• _Text segment_
####################

CUDA-Q Accelerates Quantum Workloads at GTC 2026

Over the past year the quantum computing industry has shifted from qubit demonstrations to the work of building large-scale quantum-classical supercomputers. Central to that transition has been the intersection of quantum computing work with AI supercomputing. At GTC 2026, researchers and developers across the ecosystem are demonstrating how the NVIDIA CUDA-Q platform is bringing accelerated computing to the key workloads set to define quantum computing in 2026 and beyond.

Quantum Application Development

Building better quantum algorithms remains a critical workload for shortening the timeline to utility-scale quantum computing. GPU-accelerated simulation is the central tool for exploring and refining these algorithms, and teams around the world are continuing to push applications work to new levels with CUDA-Q's access to GPU-accelerated simulations.

CINECA and Kipu Quantum have run what is believed to be the largest-known statevector simulation of a quantum optimization routine — a 43-qubit simulation of a novel Quantum-Enhanced Memetic Tabu Search (QE-MTS) algorithm on 2,048 NVIDIA Ampere GPUs. QE-MTS targets Low Autocorrelation Binary Sequence (LABS) problems, a challenging class of combinatorial optimization with applications in signal processing and communications.

Infleqtion is applying CUDA-Q to biomarker discovery through its Q4Bio project, using quantum neural networks to identify high-impact feature sets from complex cancer data. The team has consumed 24,000 NVIDIA A100 GPU-node-hours on the Perlmutter supercomputer at NERSC to train these networks. Infleqtion uses a hybrid combination of its Sqale QPU and NVIDIA GPUs for inference, and is exploring NVIDIA NVQLink to scale execution further.

Hypergraph of interactions in Infleqtion Work

Fig 1: Hypergraph showing interactions between logical qubits in Infleqtion's demonstration of quantum neural networks

A collaboration between UCL, QMatter, the Technical University of Munich, Ludwig-Maximilians-Universität München, LRZ, and IQM demonstrated a hybrid biomolecular simulation of a G-protein-coupled receptor (GPCR) on the CUDA-Q platform, with the quantum component executed on Euro-Q-Exa — an IQM 54-qubit system, alongside NVIDIA H100 GPUs hosted at the LRZ BayernKI AI cluster. The postprocessing element of the work was further scaled to a billion quantum configurations using 1,200 NVIDIA H100 on the Eos cluster

Fig 2: GPCR protein active site modelled in collaboration between UCL, QMatter, TUM, LMU, LRZ and IQM

These results join a broader wave of GPU-accelerated quantum application work showcased at GTC 2026:

Aegiq used DGX Spark to prototype hundred-qubit tensor-network-based CFD simulation workloads, that could then be scaled to thousands of qubits.
Classiq built an end-to-end path from high-level quantum modeling to CUDA-Q execution, reducing synthesis and execution of a 31-qubit circuit from 67 minutes to 2.5 minutes on a single A100 GPU.
TII built a cuTENSOR-based emulator for adiabatic quantum annealing, demonstrating simulations of up to 500,000 qubits with \(7.5 \times 10^9\) two-qubit entangling gates.

####################

[Stored data]

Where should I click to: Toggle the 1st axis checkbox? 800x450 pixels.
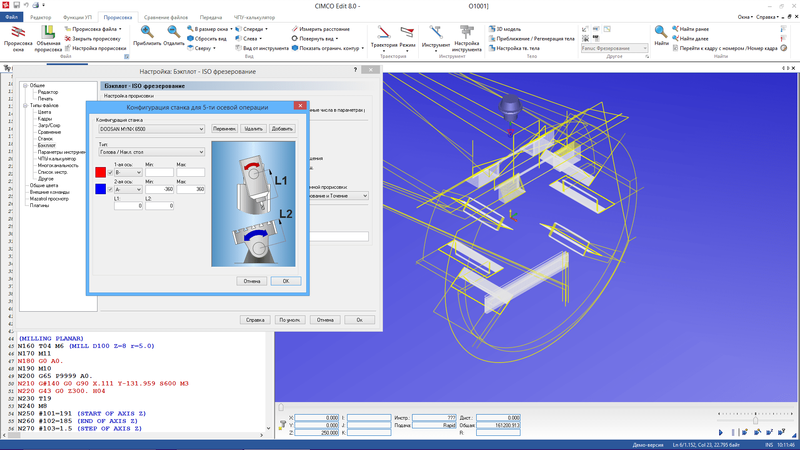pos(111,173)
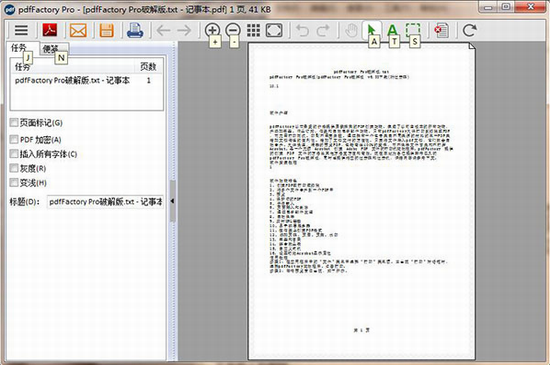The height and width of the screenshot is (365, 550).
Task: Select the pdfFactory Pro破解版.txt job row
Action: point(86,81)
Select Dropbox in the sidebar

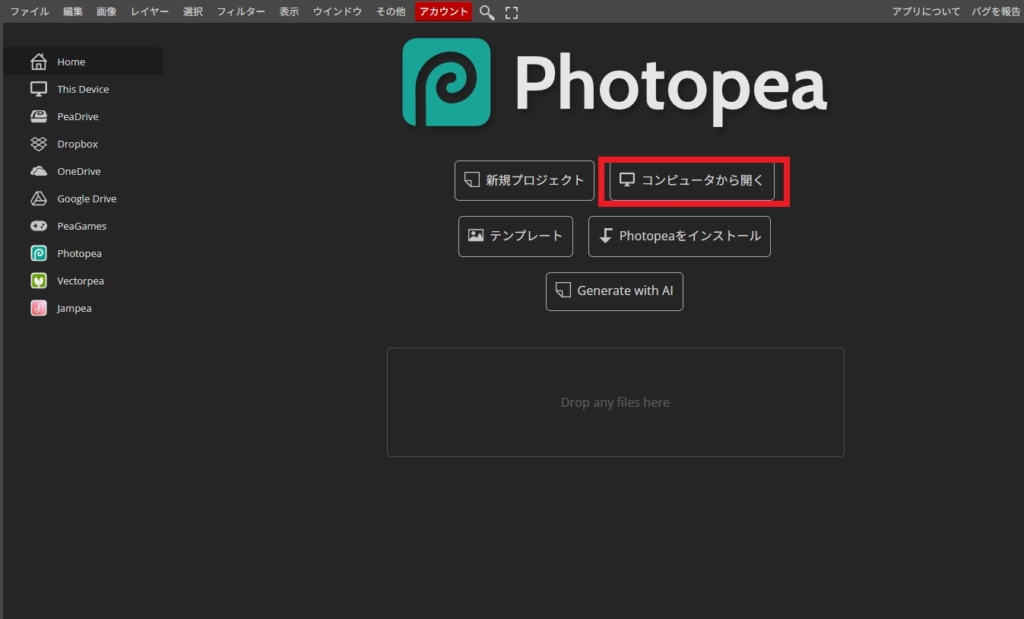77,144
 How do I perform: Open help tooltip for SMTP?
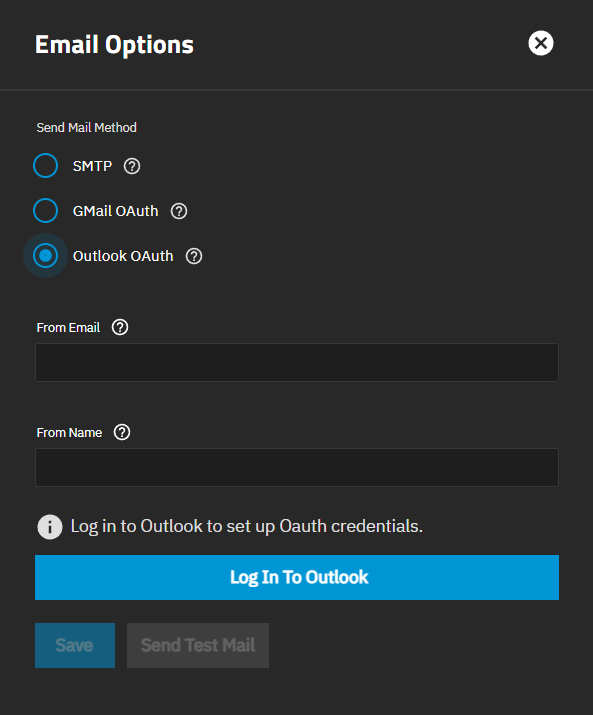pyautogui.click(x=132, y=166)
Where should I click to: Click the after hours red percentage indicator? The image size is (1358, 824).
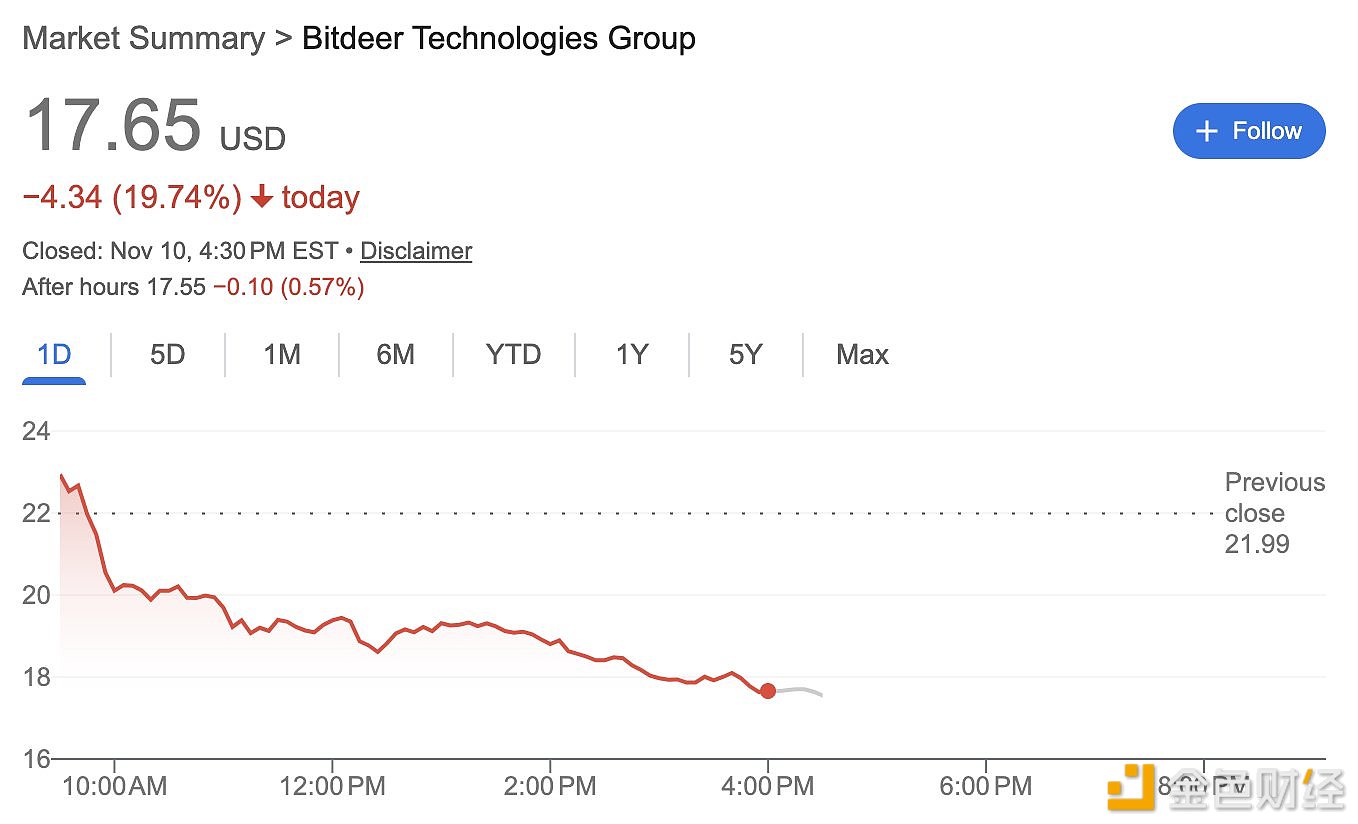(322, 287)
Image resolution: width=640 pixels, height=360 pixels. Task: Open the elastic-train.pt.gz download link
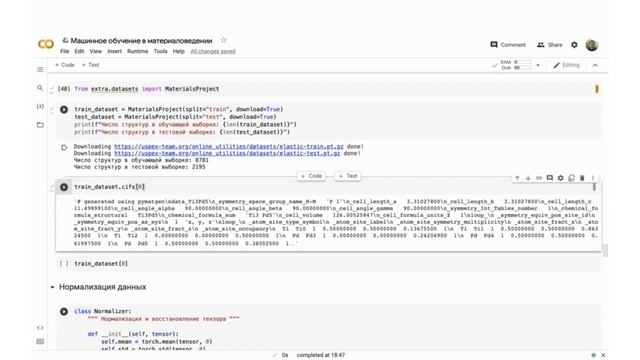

####################

• _Exercise requirements_
• A. In the CUDA-Q article, how many GPU-node-hours did Infleqtion use on the Perlmutter supercomputer to train its quantum neural networks?
• B. From the CUDA-Q article, extract everything from "Fig 2: GPCR" down to "two-qubit entangling gates.", word for word.

• _Responses to the tasks_
• A. 24,000 NVIDIA A100 GPU-node-hours.

• B.
Fig 2: GPCR protein active site modelled in collaboration between UCL, QMatter, TUM, LMU, LRZ and IQM

These results join a broader wave of GPU-accelerated quantum application work showcased at GTC 2026:

Aegiq used DGX Spark to prototype hundred-qubit tensor-network-based CFD simulation workloads, that could then be scaled to thousands of qubits.
Classiq built an end-to-end path from high-level quantum modeling to CUDA-Q execution, reducing synthesis and execution of a 31-qubit circuit from 67 minutes to 2.5 minutes on a single A100 GPU.
TII built a cuTENSOR-based emulator for adiabatic quantum annealing, demonstrating simulations of up to 500,000 qubits with \(7.5 \times 10^9\) two-qubit entangling gates.